Unos dicen decenas, otros dicen cientos y no falta quien hable de miles. Total, el gobierno derribará cerca de 500 fresnos cipreses y quién sabe cuántas otras variedades, algunos de ellos añosos, venerables, benéficos, pero por muy necesarios como sean, al menos son restituibles. Sin se tiran 50 se pueden sembrar 500.
La devoción por los árboles en esta ciudad siempre me ha parecido una exageración. Todos, en algún momento se quieren sentir Miguel Ángel de Quevedo, no importa si a unos cuantos metros de donde este benemérito del árbol nos dejó los Viveros de Coyoacán, el vandalismo huehuenche haya convertido los troncos rugosos de los árboles en depósitos chicle mascado, pues han cubierto con sus gomas todo el tronco de muchos ejemplares asfixiados por las resinosas babas de los irrespetuosos.
Cuando Carlos Hank González, para hacer viables los Ejes Viales, censurados por la euforia protectora de los árboles y palmeras contrató los servicios de Juan Siles quien desarrolló una técnica para trasplantar los árboles, sin importar su tamaño, desde la raíz.
Hacía un agujero circular enorme en torno del tronco y como si hiciera una maceta colosal, forraba con costales el amasijo de la raigambre y con todo y tierra; lo encalaba y se lo llevaba en una plataforma a su nuevo domicilio. Luego hacía otro agujero mayúsculo, y sembraba el enorme macetón: de diez, se le moría uno; los “apóstoles del árbol”, se callaban.
Hace unos días la ciudad miró la muerte, o al menos la caída (algunos estaban de pie, pero ya no vivían; eran troncos secos), de cientos de árboles. La ventolera furibunda, precursora de los días de la contingencia ambiental metropolitana, derribó 600 árboles en varios puntos de la ciudad. También tiró anuncios. Ojalá y esos los hubiera abatido todos.
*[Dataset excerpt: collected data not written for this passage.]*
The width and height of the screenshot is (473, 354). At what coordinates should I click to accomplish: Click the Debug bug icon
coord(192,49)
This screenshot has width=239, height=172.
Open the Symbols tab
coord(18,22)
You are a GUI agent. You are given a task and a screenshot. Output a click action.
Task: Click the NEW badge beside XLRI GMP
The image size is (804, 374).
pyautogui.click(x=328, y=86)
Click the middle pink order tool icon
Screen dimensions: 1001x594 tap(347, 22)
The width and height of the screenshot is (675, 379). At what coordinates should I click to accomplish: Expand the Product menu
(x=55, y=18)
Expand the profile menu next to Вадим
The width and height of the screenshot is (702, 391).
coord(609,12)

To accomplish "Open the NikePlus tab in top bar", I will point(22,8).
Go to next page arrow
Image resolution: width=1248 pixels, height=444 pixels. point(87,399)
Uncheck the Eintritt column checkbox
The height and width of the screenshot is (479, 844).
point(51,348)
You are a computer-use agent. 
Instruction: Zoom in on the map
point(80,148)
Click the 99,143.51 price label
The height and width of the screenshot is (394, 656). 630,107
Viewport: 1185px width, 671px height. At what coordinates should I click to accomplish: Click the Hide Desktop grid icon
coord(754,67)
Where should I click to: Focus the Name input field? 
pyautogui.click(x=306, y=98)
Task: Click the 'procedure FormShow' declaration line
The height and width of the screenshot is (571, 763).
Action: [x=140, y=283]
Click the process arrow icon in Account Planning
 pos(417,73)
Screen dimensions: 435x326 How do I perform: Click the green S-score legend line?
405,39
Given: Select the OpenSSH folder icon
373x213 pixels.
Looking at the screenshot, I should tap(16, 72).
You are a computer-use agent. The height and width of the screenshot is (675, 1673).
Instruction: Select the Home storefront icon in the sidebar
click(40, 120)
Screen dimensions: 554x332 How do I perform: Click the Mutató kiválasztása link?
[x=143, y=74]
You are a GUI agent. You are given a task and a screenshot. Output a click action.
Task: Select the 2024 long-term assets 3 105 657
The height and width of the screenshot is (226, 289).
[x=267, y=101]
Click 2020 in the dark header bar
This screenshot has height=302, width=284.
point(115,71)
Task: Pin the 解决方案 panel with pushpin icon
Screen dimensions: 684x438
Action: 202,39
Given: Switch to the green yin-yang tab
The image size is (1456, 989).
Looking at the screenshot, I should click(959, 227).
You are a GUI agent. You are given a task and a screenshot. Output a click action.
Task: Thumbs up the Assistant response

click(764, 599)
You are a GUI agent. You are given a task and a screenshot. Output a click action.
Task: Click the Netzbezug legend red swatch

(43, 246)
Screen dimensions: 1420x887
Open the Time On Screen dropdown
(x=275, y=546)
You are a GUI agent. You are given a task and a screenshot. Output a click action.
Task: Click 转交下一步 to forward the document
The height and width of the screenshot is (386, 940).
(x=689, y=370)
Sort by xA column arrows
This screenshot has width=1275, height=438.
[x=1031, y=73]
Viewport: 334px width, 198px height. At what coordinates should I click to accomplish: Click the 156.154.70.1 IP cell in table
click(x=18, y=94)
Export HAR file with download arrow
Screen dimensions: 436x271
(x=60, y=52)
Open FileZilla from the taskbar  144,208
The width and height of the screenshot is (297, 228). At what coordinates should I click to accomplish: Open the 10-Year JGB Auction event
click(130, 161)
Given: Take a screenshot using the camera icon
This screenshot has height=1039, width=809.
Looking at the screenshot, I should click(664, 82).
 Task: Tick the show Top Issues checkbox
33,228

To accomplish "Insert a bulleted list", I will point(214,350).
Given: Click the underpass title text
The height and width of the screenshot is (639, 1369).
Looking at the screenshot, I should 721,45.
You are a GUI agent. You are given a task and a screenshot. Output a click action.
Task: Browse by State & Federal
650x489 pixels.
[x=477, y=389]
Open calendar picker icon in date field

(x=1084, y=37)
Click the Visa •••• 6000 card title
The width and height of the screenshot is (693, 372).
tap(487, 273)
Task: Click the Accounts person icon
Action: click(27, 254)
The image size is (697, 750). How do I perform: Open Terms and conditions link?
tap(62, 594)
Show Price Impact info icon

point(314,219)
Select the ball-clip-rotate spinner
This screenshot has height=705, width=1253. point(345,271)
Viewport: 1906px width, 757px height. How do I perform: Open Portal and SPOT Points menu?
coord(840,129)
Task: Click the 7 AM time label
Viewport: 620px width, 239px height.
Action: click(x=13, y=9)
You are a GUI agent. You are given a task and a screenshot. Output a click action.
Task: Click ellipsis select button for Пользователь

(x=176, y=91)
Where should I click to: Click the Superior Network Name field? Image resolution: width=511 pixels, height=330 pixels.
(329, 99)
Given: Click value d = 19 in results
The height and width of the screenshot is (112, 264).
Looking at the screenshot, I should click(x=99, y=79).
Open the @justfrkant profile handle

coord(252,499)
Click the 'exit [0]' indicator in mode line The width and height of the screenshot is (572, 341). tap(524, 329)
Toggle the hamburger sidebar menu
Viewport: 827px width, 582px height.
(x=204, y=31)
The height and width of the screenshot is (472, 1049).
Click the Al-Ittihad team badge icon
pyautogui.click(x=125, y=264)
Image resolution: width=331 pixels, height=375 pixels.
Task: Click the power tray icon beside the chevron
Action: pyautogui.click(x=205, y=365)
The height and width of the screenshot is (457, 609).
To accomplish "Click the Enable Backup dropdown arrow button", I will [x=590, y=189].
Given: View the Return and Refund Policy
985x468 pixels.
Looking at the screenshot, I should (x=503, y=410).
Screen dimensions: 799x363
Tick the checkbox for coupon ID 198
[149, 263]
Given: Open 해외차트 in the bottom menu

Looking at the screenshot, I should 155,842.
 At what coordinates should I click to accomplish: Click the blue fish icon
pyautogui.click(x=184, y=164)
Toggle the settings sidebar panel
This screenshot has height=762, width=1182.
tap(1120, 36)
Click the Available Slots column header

Pero a los mexicanos nos importan los árboles. Dicen.
No entiendo como los cerros y montes y montañas están pelones y los malos madereros arrasan, talan, tumban, rozan y destruyen miles de hectáreas forestales cada año. Pero eso sí, miramos alborozados los árboles de la vida de Metepec y le rendimos culto a un tronco seco e insignificante al cual llamamos “Árbol de la noche triste” en memoria del llanto de los conquistadores quienes después de enjugar sus lágrimas le rompieron la madre a los Mexicas.
Pero en el caso actual, el del “deprimido” de Río Mixcoac, no todo será tristeza. El gobierno ofrece a cambio de los árboles retirados, la resiembra de otros tantos, multiplicados por dos o por tres, y la construcción de un parque lineal (esos cuya planta está sobre camellones o avenidas hundidas) con 20 mil metros cuadrados debidamente ajardinados y con área verde suficiente para compensar el desequilibrio ecológico causado por la tala.
Hace unos años el gobierno quiso acallar las protestas de todo este vocinglero coro de “arbolistas” y prometió sembrar diez millones de árboles. No sé si eran las jacarandas de mi industrioso y negociante amigo, quien a la larga parece haberse salido con la suya, pero al leer la promesa, el gran Manuel Buendía hizo una columna en la cual se preguntaba si con tal profusión de árboles, en vez de autos o bicicletas, íbamos –como Tarzán– a jalar lianas celestiales para transportarnos por la capital del país.